VORLIEGENDER TEXTAUSZUG:
Die Spaltung der Bevölkerung hat sich verschlimmert. In erster Linie sind wir als Amerikaner*innen selbst daran schuld – aber Trump ist nun mal Präsident und die Stimmung im Land spiegelt auch ihn und sein Verhalten wider. Seine Anhänger*innen sagen gerne, dass seine Gegner*innen ihn immer schlecht machen würden, egal, was er tut. Aber ich denke, ein guter Präsident findet einen Mittelweg. Wenn er ehrlich ist und Mitgefühl zeigt, werden ihn zwar immer noch nicht alle wählen, aber sie würden ihn als Person im Amt anerkennen. Was das angeht, hat Trump elendig versagt.
Ich werde ihn jetzt nicht als Rassist bezeichnen, denn das ist ein sehr harter Begriff, der in den USA ständig und viel zu beiläufig verwendet wird. Aber Trumps Wortwahl zum Thema ,race‘ hat mich schon während des Wahlkampf geärgert und im Amt hat er die giftige Anti-Einwanderungs-Rhetorik der Republikaner weiter verstärkt. Auch, dass Trump sich in der Debatte mit Joe Biden nicht von den rechtsextremen ,Proud Boys‘ distanziert hat, finde ich problematisch. Es hätte einfach sagen können: ,Ich verurteile White Supremacy.‘ Stattdessen hat er einen inakzeptablen Kommentar abgegeben und damit alles nur noch schlimmer gemacht. Ich wäre ein Idiot, wenn ich nicht spätestens jetzt sagen würde: Okay, Lektion gelernt, es ist eindeutig, auf welcher Seite Trump steht.

AUFGABEN:
1 – Übersetze aus dem Textauszug über Trump den Satz „Aber ich denke, ein guter Präsident findet einen Mittelweg.“ ins Englische.
2 – Führe den Textauszug über Trump und die Spaltung der Bevölkerung im Anschluss an seinen letzten Satz weiter.
Die gespeicherten Daten werden dafür nicht gebraucht.

[Gespeicherte Daten]
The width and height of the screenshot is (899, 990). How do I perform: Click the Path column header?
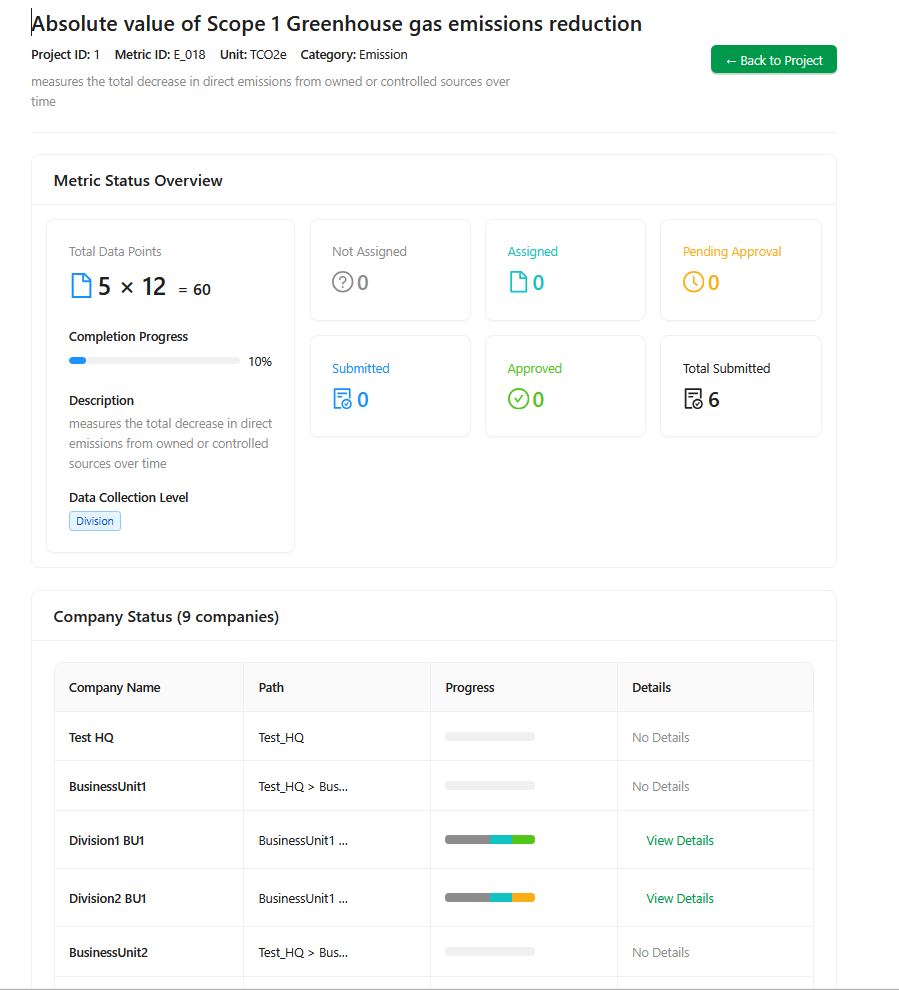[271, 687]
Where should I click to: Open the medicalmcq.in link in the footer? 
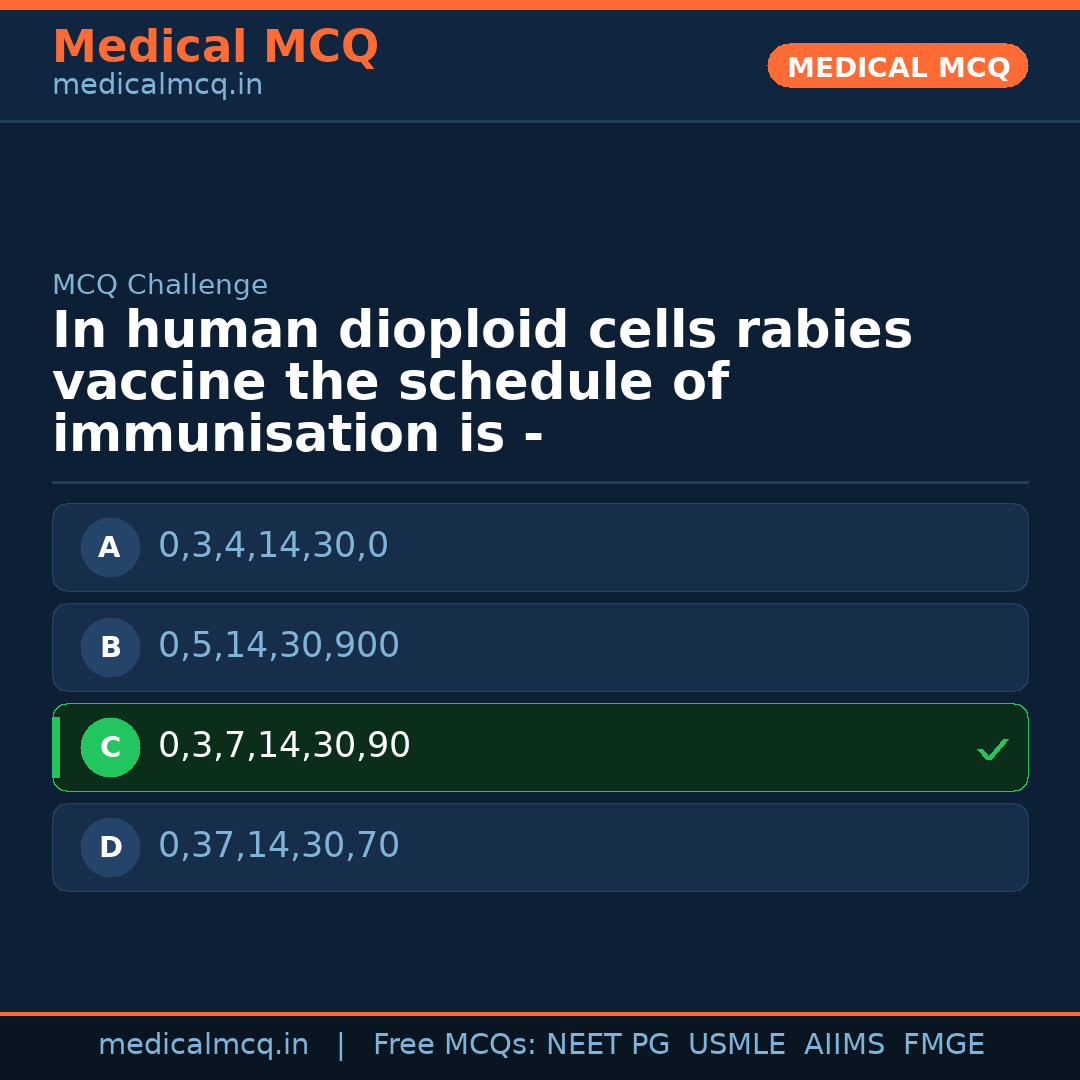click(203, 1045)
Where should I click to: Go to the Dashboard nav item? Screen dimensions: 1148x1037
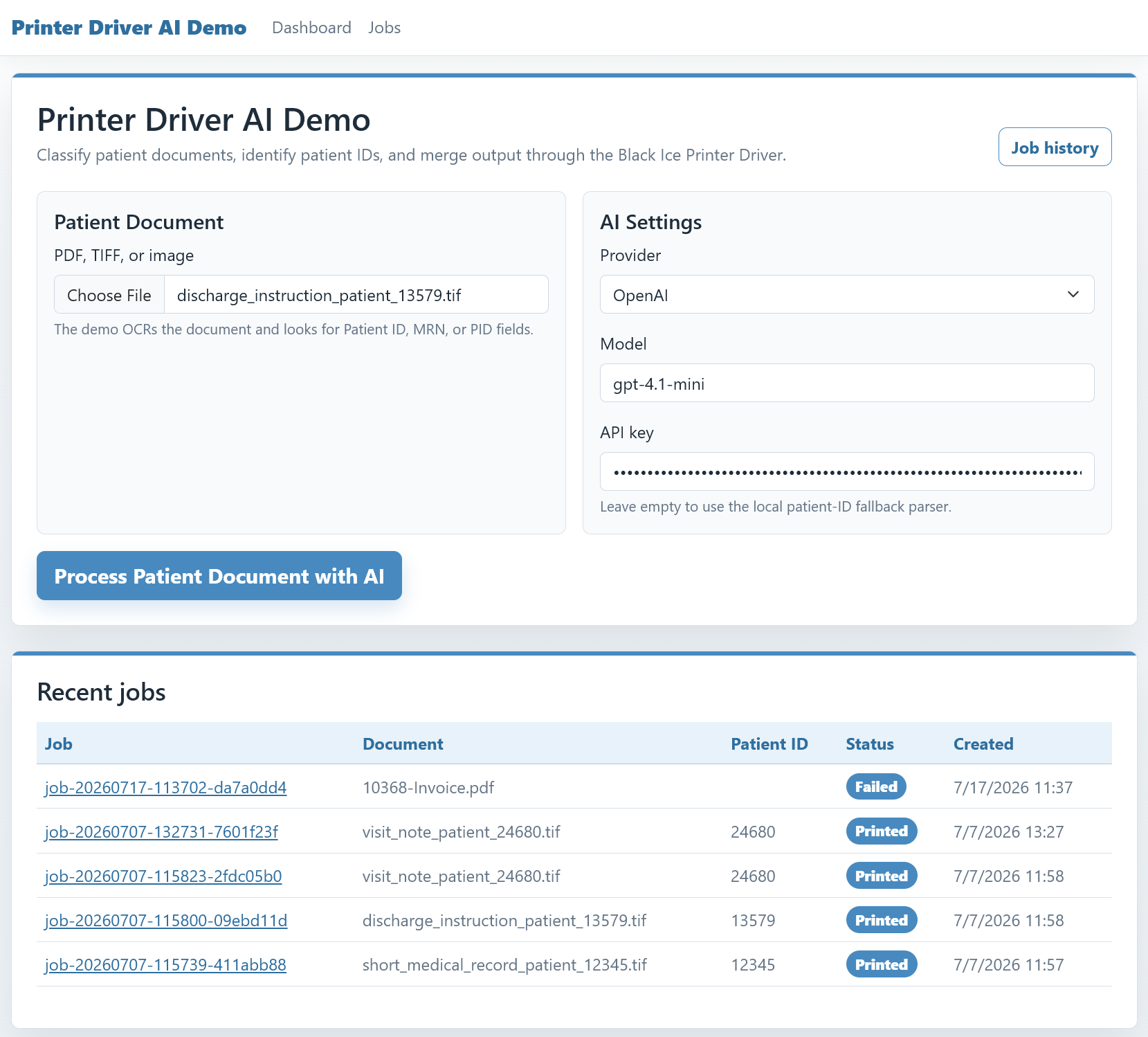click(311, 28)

LÖSUNGEN:
1 – But I think a good president finds a middle ground.

2 –
Viele Konservative verteidigen Trumps Corona-Politik, indem sie sagen: ,Großartig, dass er in der Krise nicht alle Macht an sich gerissen hat und darum die Bundesregierung nicht alles entschieden hat.‘ Ja, wir haben einen föderalen Staat und niemand kann sagen, wer genau die Schuld an der schlimmen Corona-Situation in New York trägt: Gouverneur Cuomo? Präsident Trump? Aber Trump hätte nicht gegen Dr. Fauci, den führenden Virologen des Landes, hetzen sollen und er hätte auch nicht dieses ewige Hin und Her um die Masken veranstalten müssen. Eine tödliche Krankheit sollte eigentlich kein politisches Thema sein, aber Trump tut auch in diesem Fall, was er immer tut: Er versucht, die Situation zu seinem eigenen Vorteil zu nutzen und sich bei seiner Basis beliebter zu machen.
Ob er in seinem Amt auch Positives erreicht hat, müssen wir abwarten – Politik in Echtzeit zu bewerten, ist immer schwierig. Ich finde es gut, dass der Einfluss des ,Islamischen Staats‘ während Trumps Amtszeit abgenommen hat, dass Bürokratie abgebaut wurde, auch der Nahost-Friedensplan war ein Erfolg. Aber ich bin nicht bereit, das zu feiern, bevor ich nicht weiß, wie es sich langfristig entwickelt. Ob wir uns aus Afghanistan zurückziehen sollten oder nicht, halte ich für eine berechtigte Frage. Aber mich stört die Art, wie Trump den Rückzug gestaltet. Afghanische Aktivistinnen haben gesagt: ,Wenn die USA sich einfach blind zurückziehen und die Taliban übernehmen, werden wir darunter leiden.‘ Die Hoffnungslosigkeit dieser Menschen treibt mich um.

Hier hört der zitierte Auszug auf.